# Work to be completed:
Using the data beneath this instruction, retype only the lines from the one that contains "Click the fourth rating star" down to the one that contains "Image resolution: width=560", both included, exactly as they appear.

[Supplied material]

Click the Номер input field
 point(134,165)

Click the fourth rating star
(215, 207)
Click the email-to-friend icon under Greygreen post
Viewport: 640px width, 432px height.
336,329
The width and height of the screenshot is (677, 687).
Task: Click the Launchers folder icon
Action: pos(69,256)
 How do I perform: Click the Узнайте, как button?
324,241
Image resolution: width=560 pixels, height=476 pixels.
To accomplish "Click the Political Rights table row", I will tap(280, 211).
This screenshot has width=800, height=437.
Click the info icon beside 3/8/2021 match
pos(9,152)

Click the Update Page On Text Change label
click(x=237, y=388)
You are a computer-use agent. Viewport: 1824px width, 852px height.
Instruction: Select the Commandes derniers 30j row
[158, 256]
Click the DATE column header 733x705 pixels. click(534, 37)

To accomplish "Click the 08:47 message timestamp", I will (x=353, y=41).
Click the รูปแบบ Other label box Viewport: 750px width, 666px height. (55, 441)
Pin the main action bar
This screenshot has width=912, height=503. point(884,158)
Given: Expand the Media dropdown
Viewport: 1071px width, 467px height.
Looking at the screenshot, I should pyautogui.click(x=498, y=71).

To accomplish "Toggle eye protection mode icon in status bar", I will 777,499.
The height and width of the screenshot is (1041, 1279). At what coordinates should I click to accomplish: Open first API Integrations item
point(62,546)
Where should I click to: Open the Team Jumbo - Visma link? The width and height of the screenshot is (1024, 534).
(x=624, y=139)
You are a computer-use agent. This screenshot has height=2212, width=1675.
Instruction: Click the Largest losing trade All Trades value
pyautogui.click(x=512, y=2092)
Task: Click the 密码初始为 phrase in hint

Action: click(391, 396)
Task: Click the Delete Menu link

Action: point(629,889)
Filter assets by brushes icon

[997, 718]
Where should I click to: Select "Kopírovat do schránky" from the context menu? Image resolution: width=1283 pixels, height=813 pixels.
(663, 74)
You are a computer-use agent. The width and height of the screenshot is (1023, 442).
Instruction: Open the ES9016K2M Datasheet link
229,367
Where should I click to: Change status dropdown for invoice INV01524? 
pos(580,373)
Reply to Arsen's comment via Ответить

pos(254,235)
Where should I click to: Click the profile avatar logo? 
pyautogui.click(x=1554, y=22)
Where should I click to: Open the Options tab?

[/Supplied material]

# Answer:
Click the fourth rating star
(215, 207)
Click the email-to-friend icon under Greygreen post
Viewport: 640px width, 432px height.
336,329
The width and height of the screenshot is (677, 687).
Task: Click the Launchers folder icon
Action: pos(69,256)
 How do I perform: Click the Узнайте, как button?
324,241
Image resolution: width=560 pixels, height=476 pixels.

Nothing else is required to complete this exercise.